## Extrait du texte
----

Linda Bortoletto engage sa vie sur un chemin complètement nouveau. Après avoir été dans l’Armée de l’Air, Capitaine dans la Gendarmerie et haut fonctionnaire en France l’auteur décide de partir à l’aventure pour aller à la découverte d’elle-même. Un vrai voyage intérieur alors que tout avait l’air d’être bien posé et ajusté dans des cases solides.

« Un besoin de se lancer dans une quête intérieure » après le décès de son père motivait cette démarche. La mort lui donnait l’occasion de se confronter à la vie d’une manière nouvelle et inattendue. Elle se rend compte qu’elle avait été durant toutes ces années, aliénée. C’est alors qu’elle décide de lâcher prise. Une question néanmoins la taraude de façon lancinante et urgente : « Qui suis-je ? ». La réponse qui est sans doute sur beaucoup de lèvres et dans de nombreux cœurs n’apportait pas de réponse immédiate si ce n’est le sentiment de ne pas être soi-même ; c’est-à-dire en phase avec ce qui résonnait au plus profond d’elle-même : « Libère-toi et découvre-toi telle que tu es ! » semblait encore lui dire son père…

« C’est Israël qui est venu à toi ! »

Ses premières expériences de quête spirituelle, de désir de grands espaces et d’horizons nouveaux l’ont amené à explorer des régions isolées du monde. Après avoir été plusieurs mois dans l’Himalaya, elle ressent à son retour en France un appel intérieur pour rejoindre Israël. Il ne s’agit plus, ici, de vastes espaces et des « contrées sauvages » au bout du monde mais un petit pays au bord de la Méditerranée. C’est d’ailleurs, lors de son séjour en Asie elle avait fait la connaissance de trois Israéliens qui lui avaient parlé de leur pays, de son côté multiculturel et de la nature extraordinaire qui se déploie du nord au sud.

Partir seule en Israël pour parcourir 1000 kms sur le « Schvil Israel » (« Sentier national israélien » ou encore le « Chemin des Anges ») paraît complètement à contrecourant tant la situation intérieure reste tendue ces dernières années. Quel Israël va-t-elle croiser et découvrir ? La paix intérieure ne s’est pas dissipée ; bien au contraire. La raison de ce voyage est limpide : savoir qui elle est et se remettre en question. Elle se donne deux mois pour parcourir à pied le pays du nord au sud, nouer des liens, tisser les fils d’un tissu à composer au fil des rencontres, des expériences diverses et riches tout à la fois. Sur ce Chemin il y a des hommes et des femmes qui accueillent soit pour un repas soit pour une nuit, et qui font partie d’une liste de personnes-ressource « schvilim » (des anges).

----

## Données
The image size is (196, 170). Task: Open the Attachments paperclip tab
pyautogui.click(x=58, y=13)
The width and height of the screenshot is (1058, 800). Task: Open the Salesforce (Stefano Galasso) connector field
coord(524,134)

----

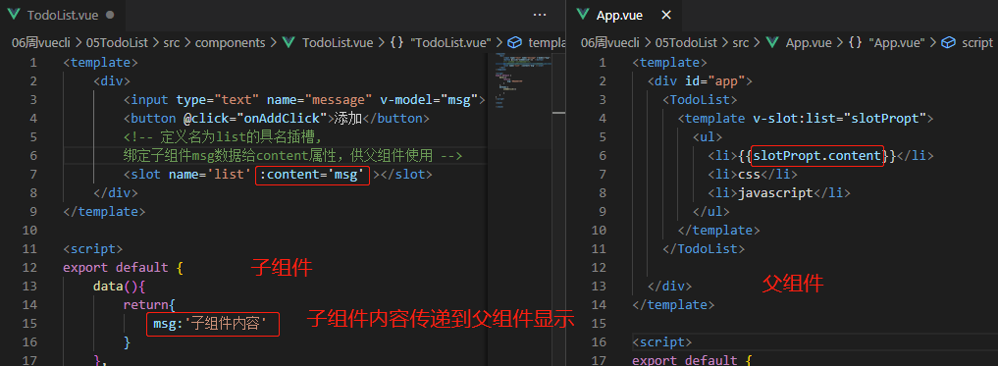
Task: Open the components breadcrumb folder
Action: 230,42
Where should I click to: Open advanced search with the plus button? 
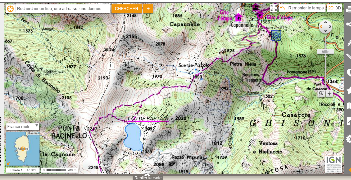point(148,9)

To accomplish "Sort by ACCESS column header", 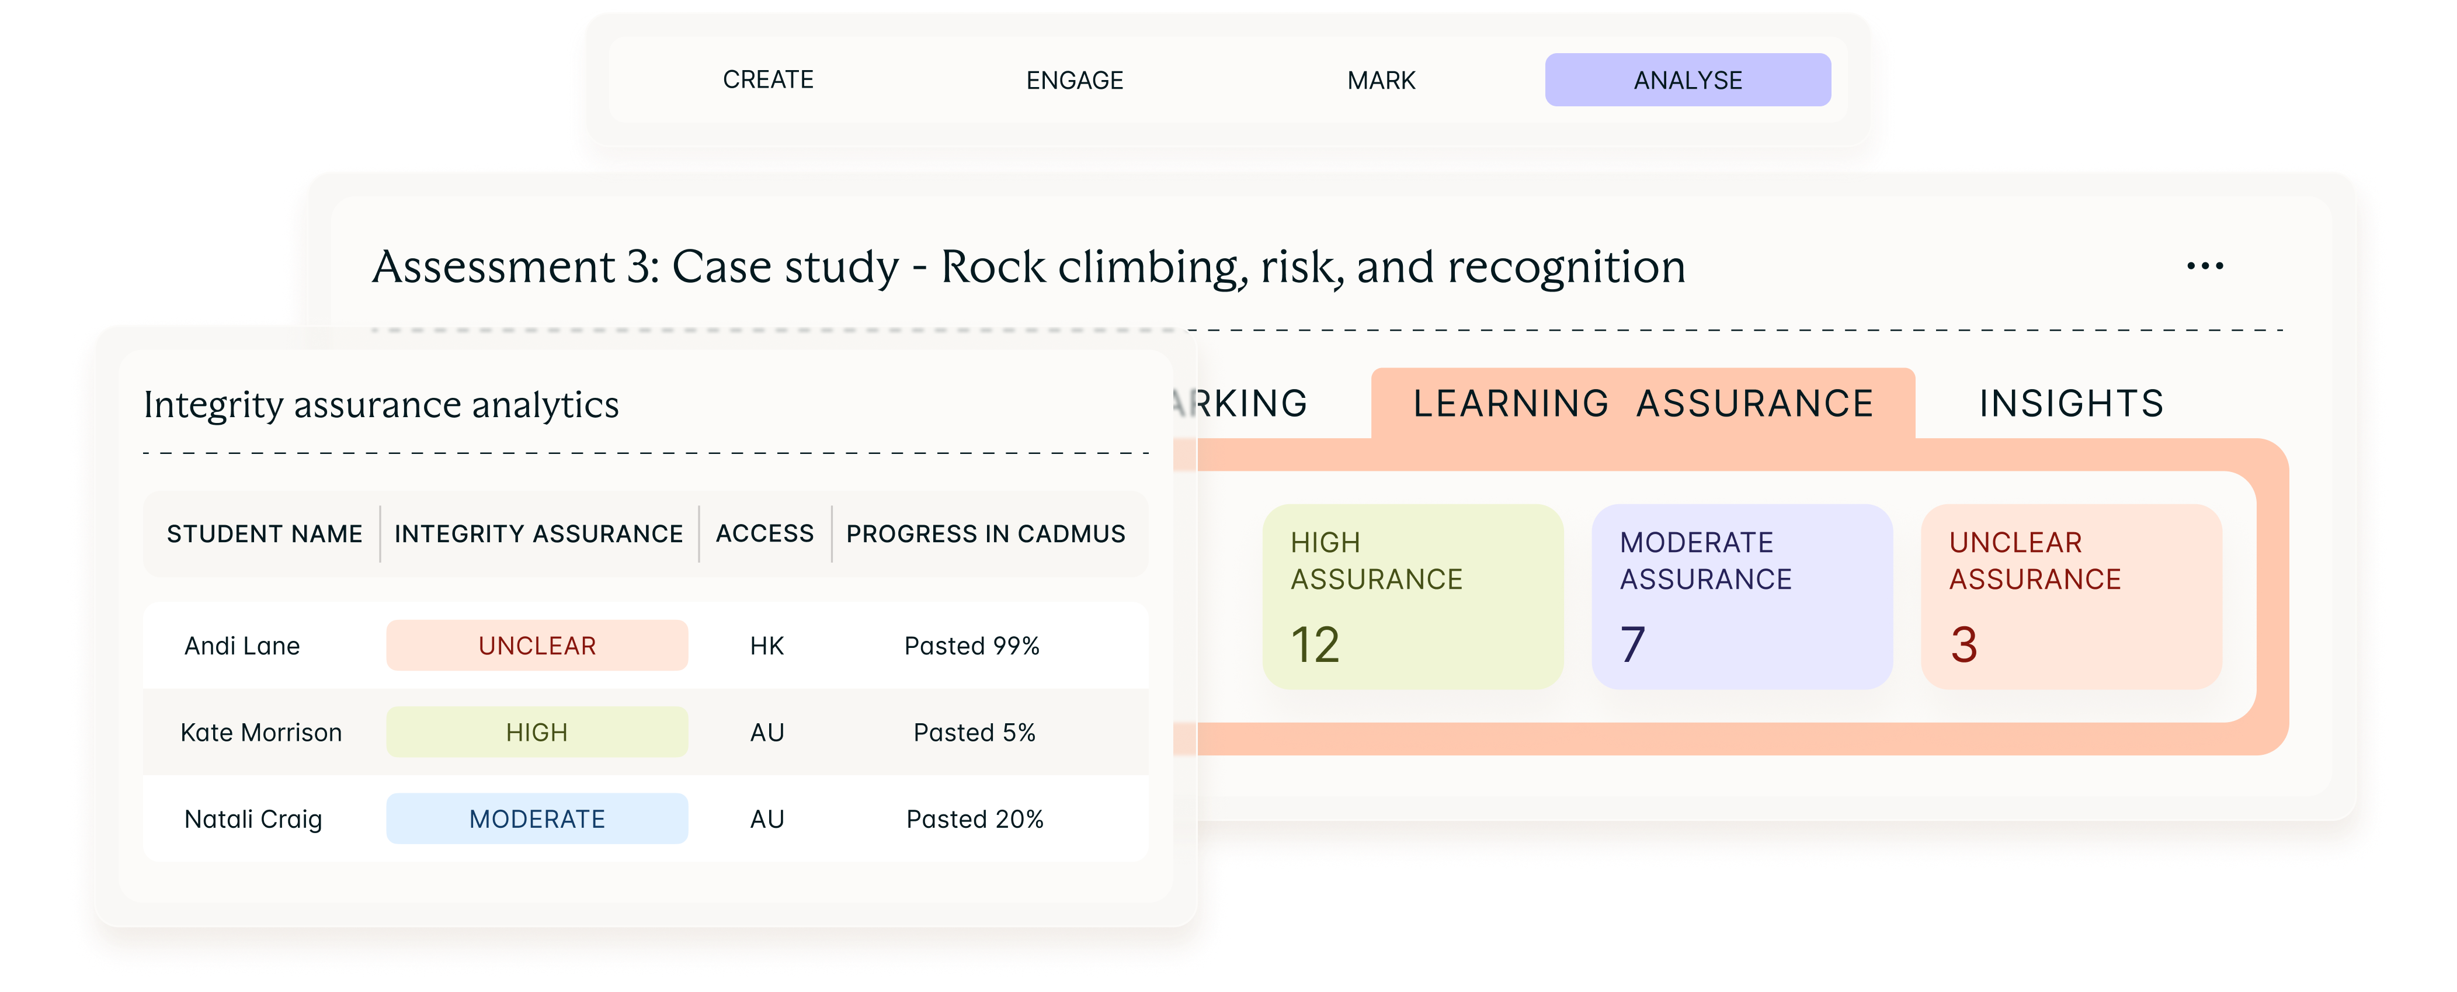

----

## Exercice proposé 1
Traduisez en anglais la phrase suivante de l’extrait du texte : « Après avoir été plusieurs mois dans l’Himalaya, elle ressent à son retour en France un appel intérieur pour rejoindre Israël. »
## Exercice proposé 2
Restituez sous forme de liste JSON de chaînes, à raison d’une chaîne par ligne et sans les lignes vides, les lignes des enregistrements allant de celle qui contient « The image size » jusqu’à celle qui contient « pyautogui.click(x=58, y=13) », celle-ci incluse.

## Corrigé détaillé 1
After spending several months in the Himalayas, she feels, upon returning to France, an inner call to go to Israel.

## Corrigé détaillé 2
[
  "The image size is (196, 170). Task: Open the Attachments paperclip tab",
  "pyautogui.click(x=58, y=13)"
]